Description

Rapidly destructive osteoarthritis was first described in the European literature in 1957. Subsequently, it has been given many different names like rapid destructive coxarthrosis, rapidly destructive arthrosis of the hip, Postel's osteoarthrosis, and destructive osteoarthritis. It is a rare syndrome of the unknown etiology and appears to be different from osteonecrosis as it tends to involve both the acetabulum and the femoral head. The rapid bone loss in the patients with RDO can be mimic septic arthritis, neuropathic osteoarthropathy or inflammatory arthritis. However the histologic changes seen in hips of patients with the RDO are consistent with the osteoarthritis. Clinically, the intra-articular fluid and also the debris related with the femoral and acetabular bone loss can match or resemble the septic arthritis or septic inflammatory disease. Once this purulent fluid is encountered at the time of hip arthroplasty, a clinical dilemma arises AAAe cause the active infection would be a contraindication for the primary total hip arthroplasty. Without any additional information, the appearance of such fluid may lead the surgeon or doctor to perform such an unnecessary 2-stage procedure.

Discussion

Rapidly destructive osteoarthritis is mostly uncommon found but can more frequently seen in the practice because of the elderly aging population. RPOA is generally a destructive arthropathy that most probably occurs commonly in the elderly aged women and can also be seen in the patients who are suffering with the sustained trauma. The dramatic radiologic manifestations of the rapidly destructive osteoarthritis may most probably lead to the diagnostic confusion with the other different arthropathies, osteonecrosis and infections. RPOA was originally described in the hip and is said that may also involve the shoulder. The etiology of this rapidly destructive osteoarthritis is probably not well explained and understood, but subchondral fracture plays an important role in the development of this dramatic destruction of the joint that is mainly seen in this affected patients. Early recognition and treatment with the disease-modifying antirheumatic drugs is important in achieving control of disease and prevention of this joint injury and disability. However, in patients with an early disease, the joint manifestations are often difficult to distinguish from the other forms of inflammatory polyarthritis. The more distinctive signs of Rapid destructive osteoarthritis are joint erosions, rheumatoid nodules, and other extraarticular manifestations, are also seen primarily in the patients with longstanding, poorly controlled disease but may frequently absent in the initial stage.

Conclusion

RPOA is an uncommon condition that occurs most frequently in elderly woman or in patients who have sustained trauma. Prompt recognition of the clinical and radiologic features of this arthropathy can reduce unnecessary diagnostic workup and complexity of surgical intervention.

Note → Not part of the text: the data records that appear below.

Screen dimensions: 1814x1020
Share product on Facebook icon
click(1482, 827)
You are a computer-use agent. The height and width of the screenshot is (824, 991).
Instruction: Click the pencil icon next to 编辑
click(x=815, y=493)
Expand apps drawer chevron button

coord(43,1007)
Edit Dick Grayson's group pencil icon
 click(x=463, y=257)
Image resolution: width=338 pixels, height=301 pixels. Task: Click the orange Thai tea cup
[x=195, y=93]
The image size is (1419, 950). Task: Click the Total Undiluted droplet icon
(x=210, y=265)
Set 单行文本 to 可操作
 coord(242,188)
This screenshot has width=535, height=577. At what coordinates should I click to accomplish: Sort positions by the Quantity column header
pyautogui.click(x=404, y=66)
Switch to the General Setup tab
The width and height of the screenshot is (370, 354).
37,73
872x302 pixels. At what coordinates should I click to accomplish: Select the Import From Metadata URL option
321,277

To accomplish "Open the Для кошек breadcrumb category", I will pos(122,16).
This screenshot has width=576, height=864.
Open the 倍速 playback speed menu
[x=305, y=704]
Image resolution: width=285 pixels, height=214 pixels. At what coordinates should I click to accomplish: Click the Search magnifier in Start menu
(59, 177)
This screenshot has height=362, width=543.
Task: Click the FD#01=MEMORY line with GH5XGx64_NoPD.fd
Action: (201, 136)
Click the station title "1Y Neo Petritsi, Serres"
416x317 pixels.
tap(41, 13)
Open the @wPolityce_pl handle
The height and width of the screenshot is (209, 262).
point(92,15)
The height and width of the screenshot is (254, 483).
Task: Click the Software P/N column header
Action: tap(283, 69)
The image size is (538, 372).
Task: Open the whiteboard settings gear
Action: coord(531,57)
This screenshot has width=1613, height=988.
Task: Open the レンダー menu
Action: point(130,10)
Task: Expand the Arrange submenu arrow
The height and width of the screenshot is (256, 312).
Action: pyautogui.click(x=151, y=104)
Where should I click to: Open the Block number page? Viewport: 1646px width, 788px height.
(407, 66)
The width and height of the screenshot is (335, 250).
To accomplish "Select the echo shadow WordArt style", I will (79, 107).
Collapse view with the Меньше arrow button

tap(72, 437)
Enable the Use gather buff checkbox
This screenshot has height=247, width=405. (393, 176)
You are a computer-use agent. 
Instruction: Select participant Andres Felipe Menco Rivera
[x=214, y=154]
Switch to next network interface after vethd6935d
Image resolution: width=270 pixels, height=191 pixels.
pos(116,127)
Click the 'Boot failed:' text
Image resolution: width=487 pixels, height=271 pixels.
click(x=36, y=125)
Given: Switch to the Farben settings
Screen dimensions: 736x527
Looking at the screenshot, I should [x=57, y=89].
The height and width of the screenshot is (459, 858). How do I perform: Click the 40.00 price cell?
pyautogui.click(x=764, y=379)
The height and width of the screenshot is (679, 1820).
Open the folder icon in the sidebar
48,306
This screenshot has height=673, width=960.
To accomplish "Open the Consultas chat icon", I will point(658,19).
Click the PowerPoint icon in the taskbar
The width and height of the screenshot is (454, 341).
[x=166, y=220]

The authors postulate that these cases represent an uncommon subset of osteoarthritis and regular review, both clinically and radiologically, are required to assess speed of progression and prevent rapid loss of bone stock without the surgeon being aware. These cases are unsuitable for being placed on long waiting list due to technical difficulties in delayed surgery and compromised outcome following surgery.